I think 50% would be still fine. And, ideally make that
MAX (RLIMIT_STACK / 2, 128KB) to avoid regressions for programs which assume
they can pass ARG_MAX args+env, even if they have say 192KB stack limit.
Jakub
On Fri, Feb 29, 2008 at 7:39 PM, Linus Torvalds
<[email protected]> wrote:
>
>
> On Fri, 29 Feb 2008, Michael Kerrisk wrote:
> >
> > My reading of POSIX.1 (and POSIX doesn't seem very explicit on this point), is
> > that the limits on argv+environ and on stack are decoupled, since POSIX
> > specifies RLIMIT_STACK and sysconf(_SC_ARG_MAX) and doesn't specify any
> > relationship between the two.
>
> I agree. And clearly there _are_ relationships and always have been, but
> equally clearly they simply haven't been a big issue in practice, and
> nobody really cares.
Do we know that for sure?
> Usually, _SC_ARG_MAX is just so much smaller than RLIMIT_STACK that it
> makes no possible difference. Which I would actually argue we should just
> continue with: just keep _SC_ARG_MAX a smallish, irrelevant constant.
>
> We still have to have the compile-time ARG_MAX constant (as in *real*
> constant - a #define) anyway, for traditional programs, and you might as
> well make sysconf(_SC_ARG_MAX) always just match ARG_MAX.
>
> It's not like there is likely a single user of _SC_ARG_MAX that cares.
In my initial reply, I pointed out one example where users *may* care:
NPTL uses RLIMIT_STACK to determine the size of per-thread stacks. It
is conceivable that users might want to set RLIMIT_STACK < 512k, and
that would have the effect of lowering the amount of space for
argv+eviron below what the kernel has historically guaranteed. That's
an ABI change, though it's unclear whether it would impact anyone in
practice.
On Fri, 29 Feb 2008, Jakub Jelinek wrote:
> On Fri, Feb 29, 2008 at 11:01:38AM -0800, Ollie Wild wrote:
> >
> > This is precisely why I picked 25% as the maximum argument size ratio.
> > In practice, that 25% can easily mean 50% or more. If people want to
> > increase this, it can probably be tweaked somewhat, but switching it
> > to, say, 50% probably isn't a good idea.

> Task brief:
Return the portion of the mailing list thread from "Do we know that" to "of _SC_ARG_MAX that cares.", copied word for word.

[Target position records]
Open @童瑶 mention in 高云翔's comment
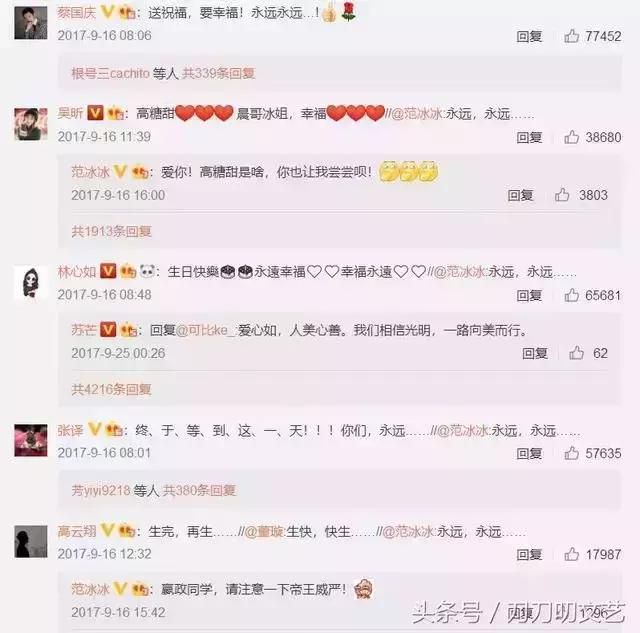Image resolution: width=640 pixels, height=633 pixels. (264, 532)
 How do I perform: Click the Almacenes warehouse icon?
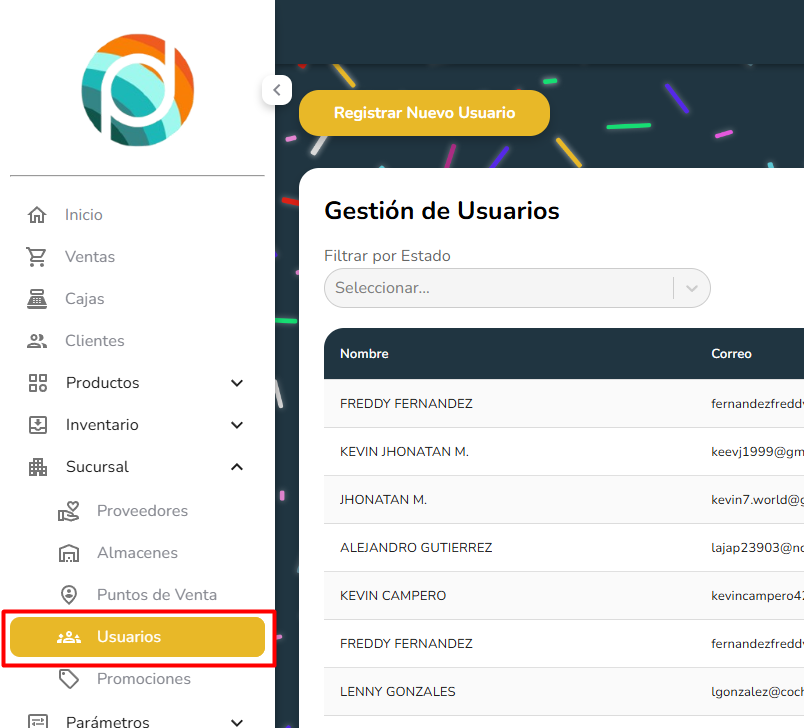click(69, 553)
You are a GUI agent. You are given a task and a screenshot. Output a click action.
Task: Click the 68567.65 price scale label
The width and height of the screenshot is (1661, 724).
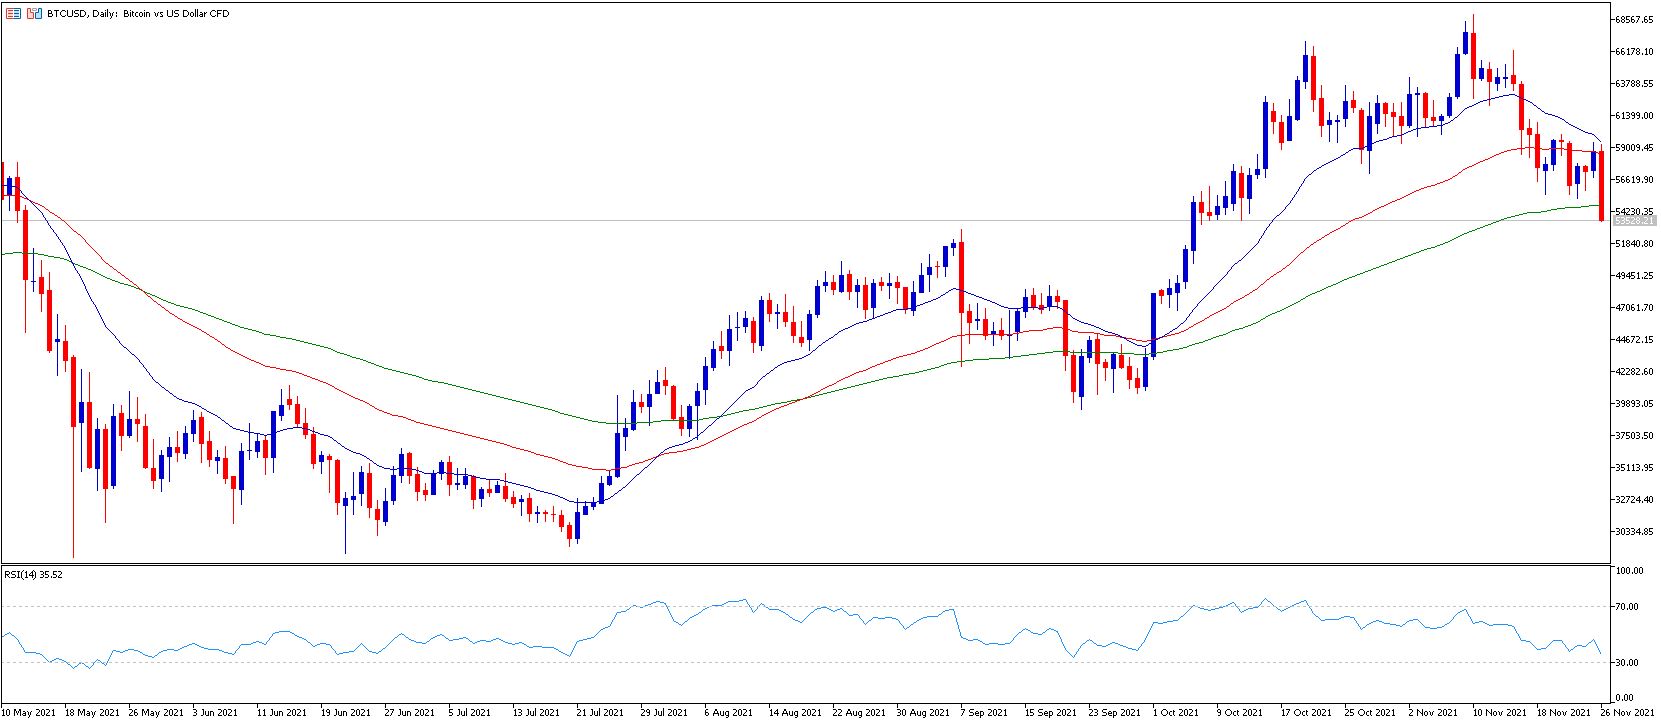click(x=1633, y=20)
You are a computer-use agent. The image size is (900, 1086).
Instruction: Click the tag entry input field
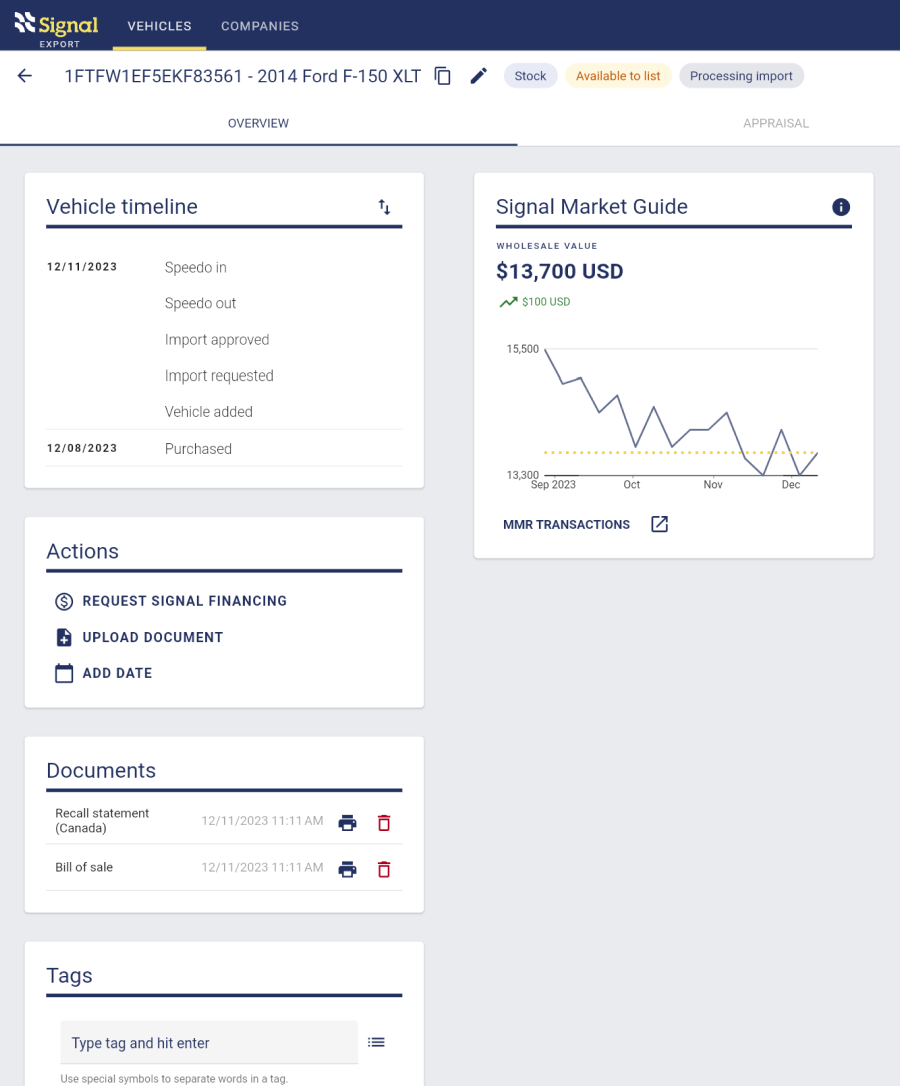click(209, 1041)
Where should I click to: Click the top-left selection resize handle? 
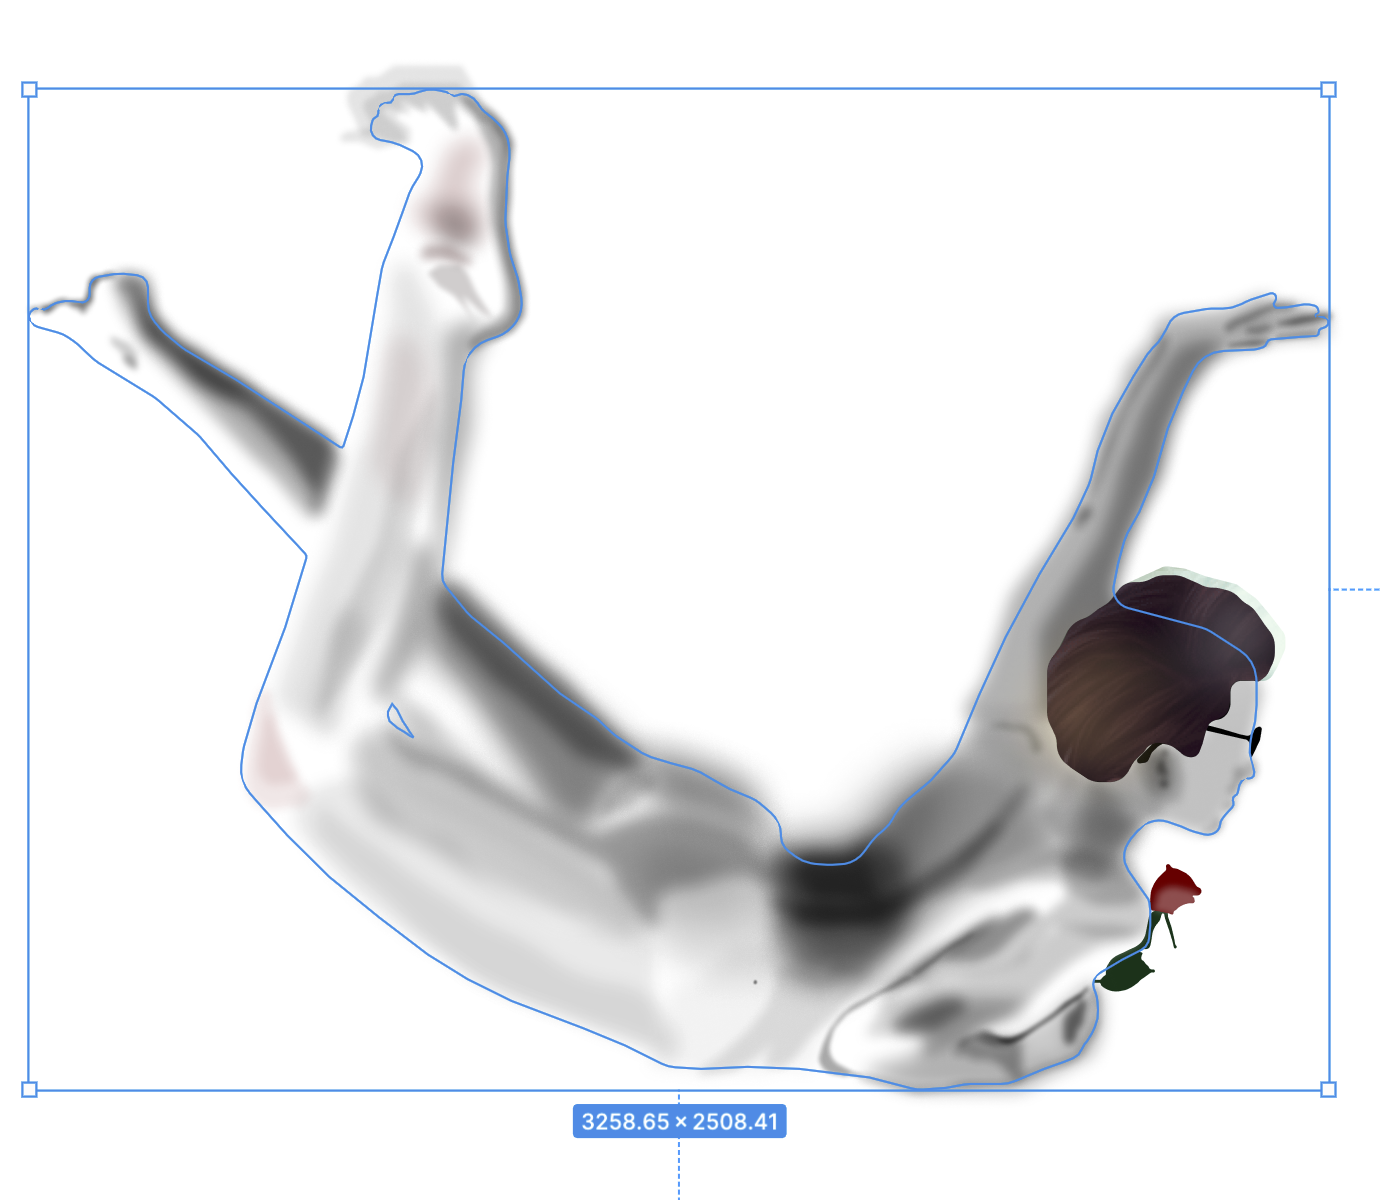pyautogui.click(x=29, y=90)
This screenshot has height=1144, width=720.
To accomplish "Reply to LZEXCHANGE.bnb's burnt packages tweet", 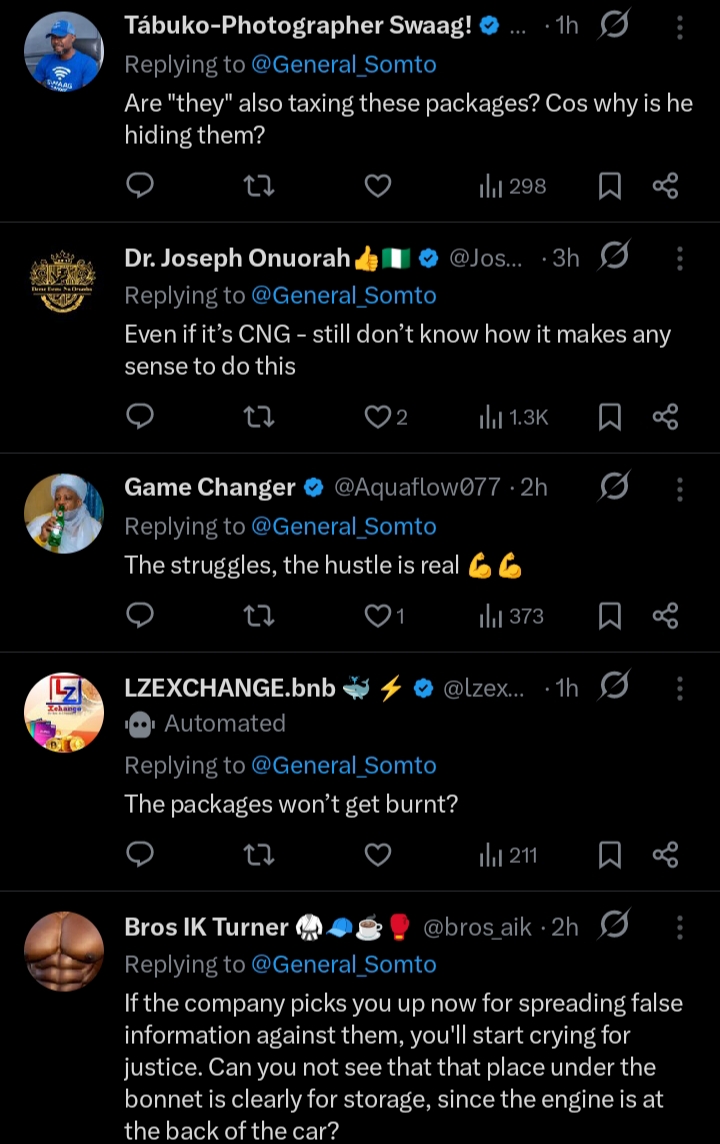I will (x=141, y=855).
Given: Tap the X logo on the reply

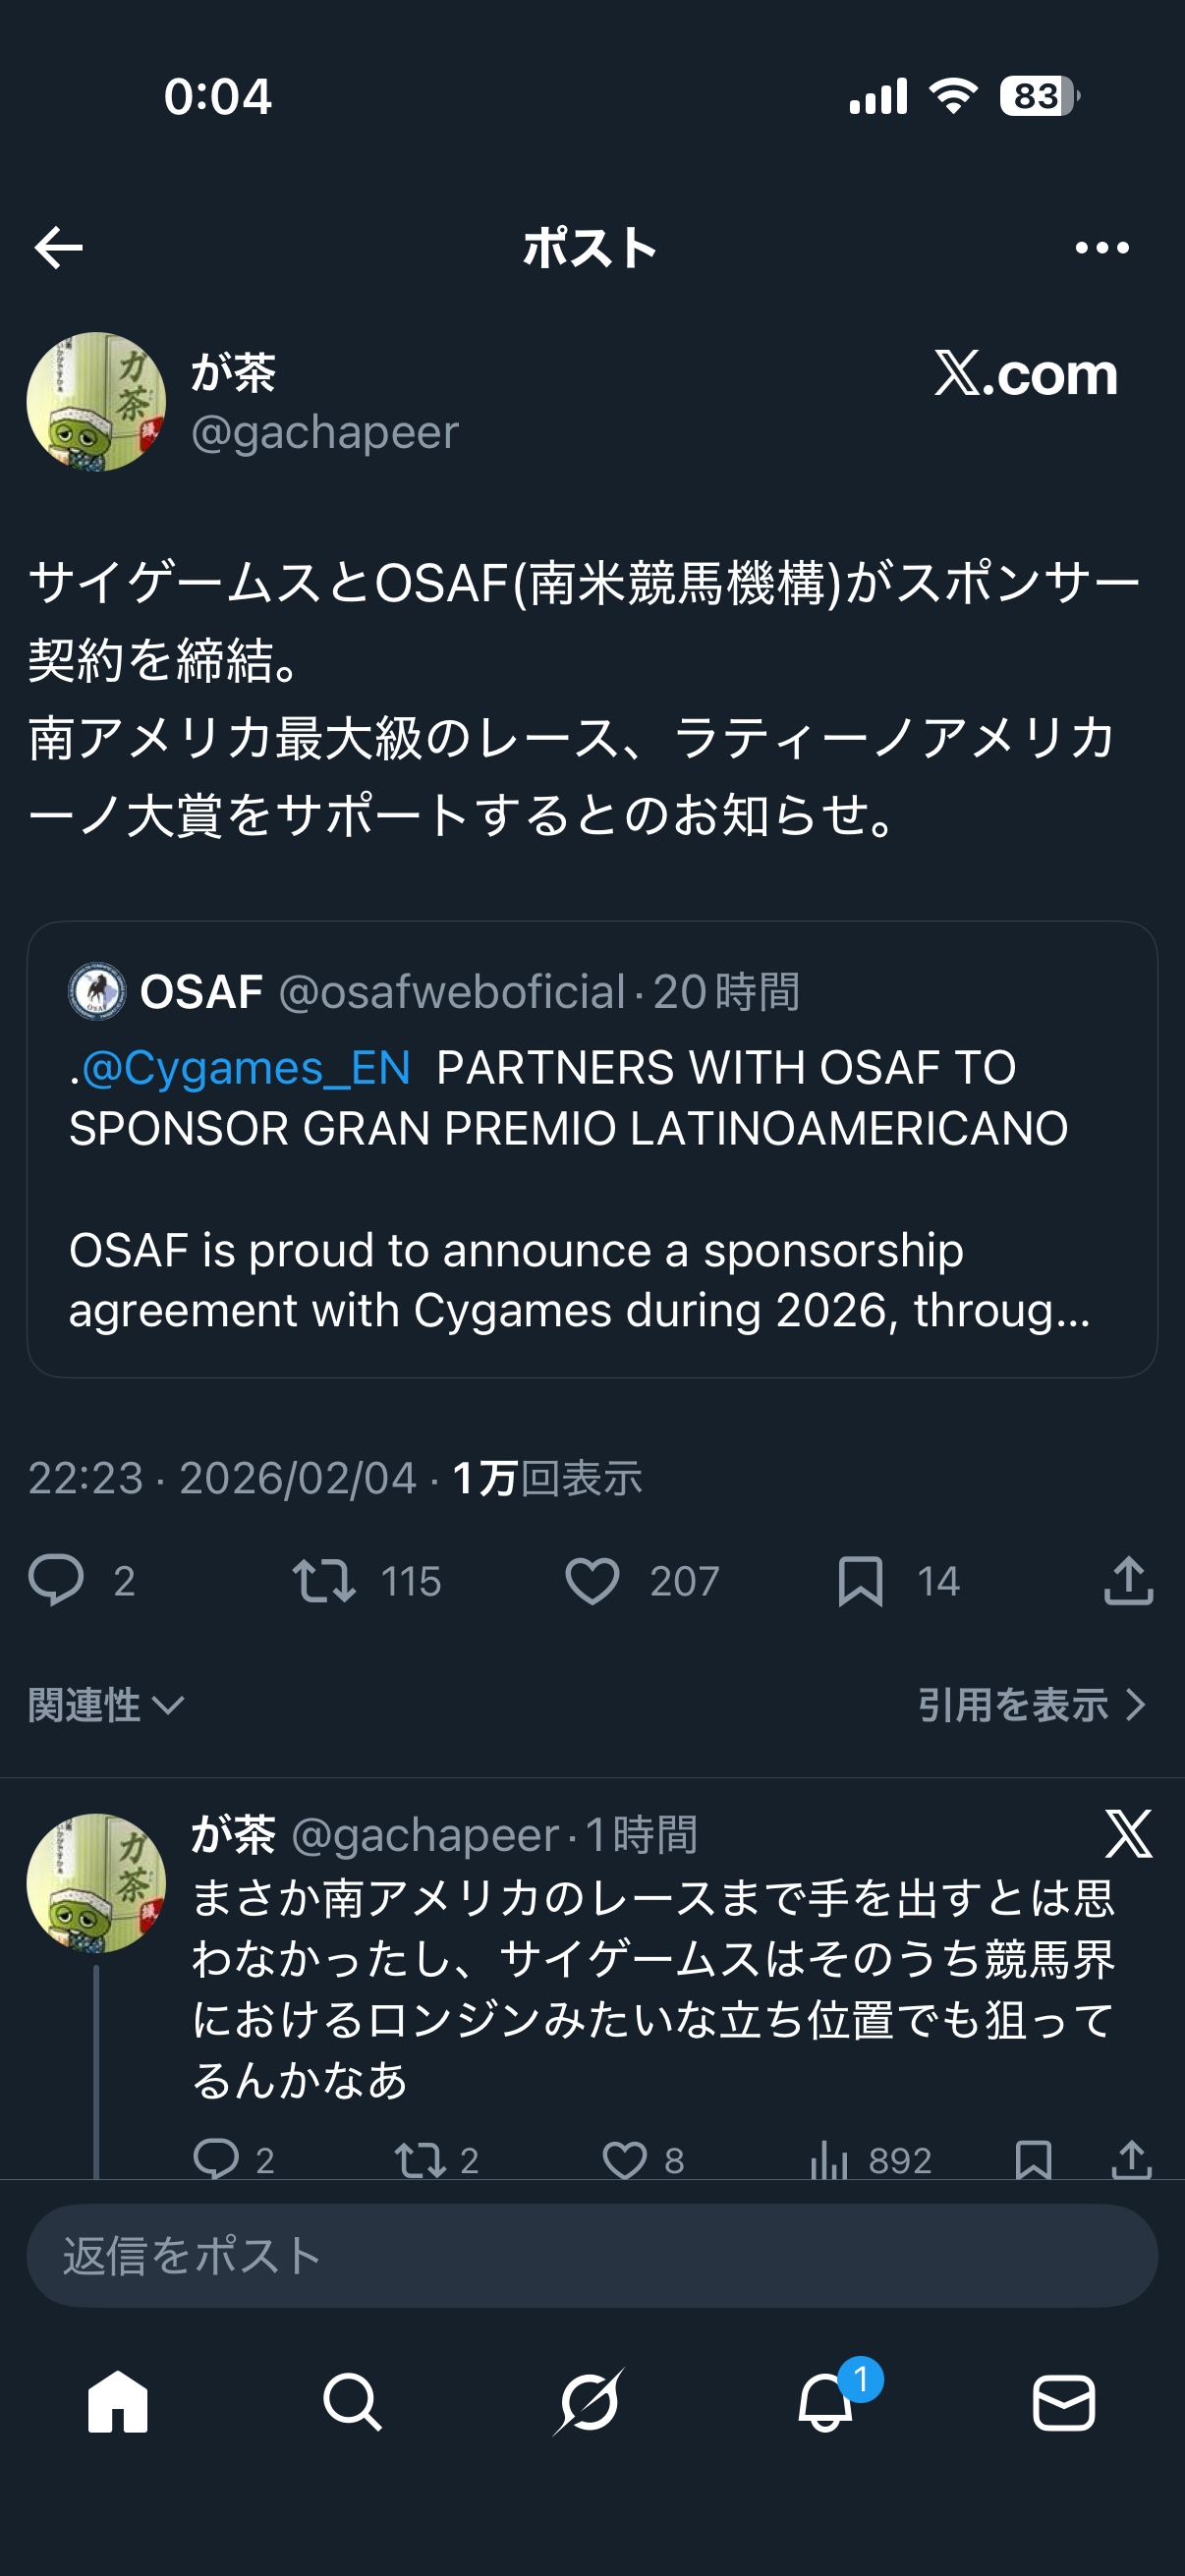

> Result of this task:
Do we know that for sure?
> Usually, _SC_ARG_MAX is just so much smaller than RLIMIT_STACK that it
> makes no possible difference. Which I would actually argue we should just
> continue with: just keep _SC_ARG_MAX a smallish, irrelevant constant.
>
> We still have to have the compile-time ARG_MAX constant (as in *real*
> constant - a #define) anyway, for traditional programs, and you might as
> well make sysconf(_SC_ARG_MAX) always just match ARG_MAX.
>
> It's not like there is likely a single user of _SC_ARG_MAX that cares.